Como proteger os pepinos do oídio e não perder a colheita no verão
O oídio está entre as doenças mais frequentes dos pepinos e pode apanhar de surpresa tanto na estufa como no canteiro ao ar livre. São típicas pequenas manchas esbranquiçadas, que parecem uma teia fina e tendem a ter formato arredondado. Se o problema não for tratado, as manchas juntam-se rapidamente, formando uma camada contínua com aspeto de farinha. As folhas atacadas vão amarelecendo, secam e acabam por morrer, deixando a planta sem a massa verde que alimenta os frutos.
Assim que as folhas enfraquecem, o pepino já não consegue fornecer energia suficiente aos frutos. Isso traduz-se em menor crescimento, abrandamento na formação de novos pepinos e uma queda acentuada da colheita. Com uma intervenção atempada, porém, é possível travar a disseminação e prolongar o período de produção.
Porque é que agosto costuma ser o pior
A segunda metade do verão é típica do oídio. As plantas estão cansadas depois de muito tempo a produzir e é comum alternarem-se dias quentes com noites mais frescas. Precisamente estas oscilações, juntamente com maior humidade do ar em culturas densas, criam um ambiente em que o fungo se espalha muito depressa.
Agosto também é crítico porque, quando o oídio se instala na maioria das folhas, o pepino deixa de formar novos rebentos e os frutos ficam pequenos, ou então o seu desenvolvimento para por completo. O tempo quente e mais seco também favorece o oídio, por isso contar apenas com a ideia de que a seca travará a doença costuma ser um erro.
A prevenção é a proteção mais eficaz
A base do sucesso é a prevenção, porque no oídio vale a regra de que, quando a cultura já está muito atacada, salvá-la é mais difícil. Os pepinos não devem ser plantados demasiado juntos. É essencial que o ar circule entre as plantas, para que as folhas sequem rapidamente e não se forme, por longos períodos, um microclima favorável ao desenvolvimento de doenças.
O modo de regar também é importante. É preferível levar a água diretamente às raízes e evitar molhar as folhas sem necessidade. Ajuda ainda remover regularmente folhas velhas, danificadas ou muito sombreadas. Assim a cultura fica mais arejada e, ao mesmo tempo, reduz-se o número de locais onde a infeção se mantém com facilidade.
A nutrição tem um papel enorme. Plantas fortes e bem alimentadas resistem melhor ao ataque do que pepinos debilitados por falta de nutrientes ou por sobrecarga de colheitas ao longo do tempo. Crescimento equilibrado e boa vitalidade são muitas vezes o detalhe que decide se o oídio apenas abranda a produção ou se a encurta de forma significativa.

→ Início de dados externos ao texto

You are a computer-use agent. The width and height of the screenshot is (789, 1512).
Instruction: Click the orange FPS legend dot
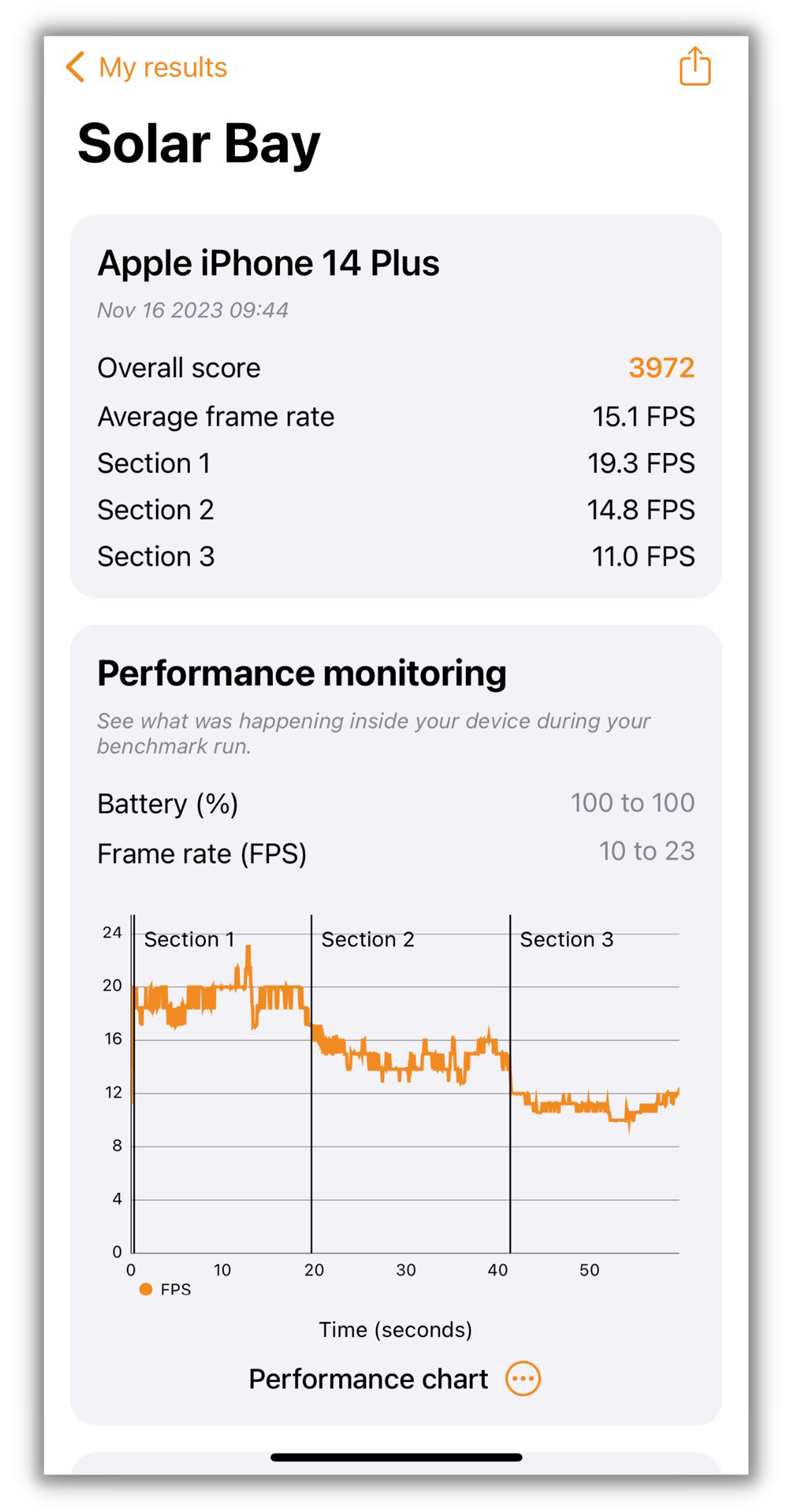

Leite como pulverização caseira simples
Uma opção interessante e prática é usar leite comum. Segundo experiências e resultados de ensaios, o leite diluído pode ajudar a limitar o desenvolvimento de doenças fúngicas graças a substâncias presentes nas proteínas do leite. Funciona melhor como pulverização preventiva ou quando surgem as primeiras pintas.
A pulverização com leite faz mais sentido quando repetida regularmente e aplicada a tempo, não só quando as folhas já estão totalmente brancas.

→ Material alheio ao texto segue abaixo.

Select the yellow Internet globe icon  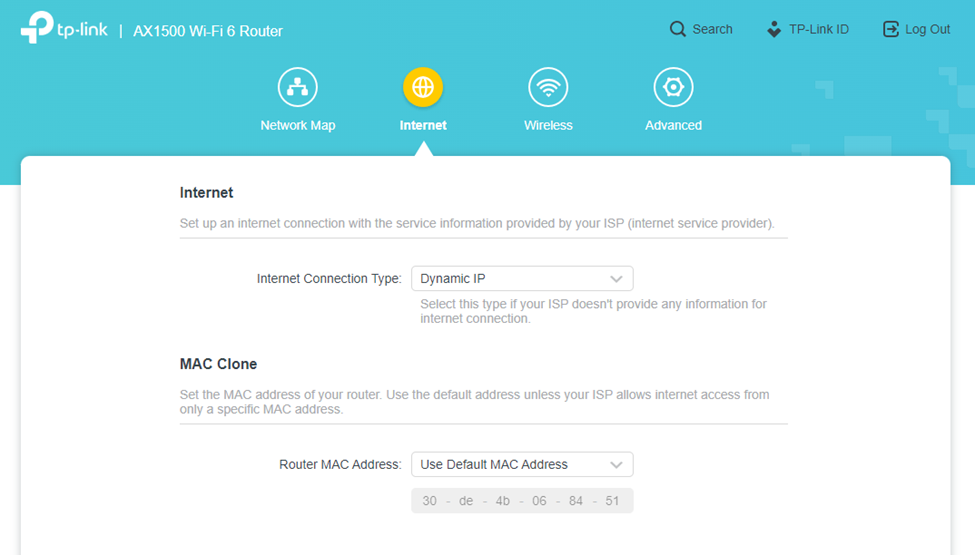click(x=423, y=88)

Na prática, usa-se leite diluído em água e o tratamento repete-se de modo a manter, de forma contínua, um efeito protetor nas folhas. Se a infeção já estiver forte, é preciso contar com o facto de que o leite, por si só, normalmente não chega.

Truque tradicional com bicarbonato de sódio
Entre os métodos caseiros mais antigos está também a pulverização com bicarbonato de sódio. A ideia é criar, na superfície das folhas, um ambiente menos favorável ao fungo. Esta abordagem pode ajudar em ataques leves ou como complemento à prevenção, sobretudo se estiver atento aos primeiros sinais e intervier a tempo.
Mas é importante ter expectativas realistas. Quando o oídio já atinge grande parte da rama e as folhas morrem rapidamente, os meios caseiros, regra geral, apenas abrandam a evolução e não a param por completo.
Quando o oídio se instala, aja rapidamente
Se a doença se espalhar, é aconselhável começar por remover as folhas mais danificadas, para reduzir a pressão de infeção e arejar a cultura. Em seguida, faz sentido recorrer a produtos específicos contra o oídio em pepinos. O tratamento deve ser feito o mais cedo possível, porque adiar normalmente significa um agravamento rápido.
Ao usar quaisquer produtos de proteção das plantas, é obrigatório respeitar as doses recomendadas e também os intervalos de segurança antes da colheita. É precisamente o rigor na aplicação que muitas vezes decide se os pepinos ainda conseguem produzir durante algumas semanas ou se a época termina mais cedo.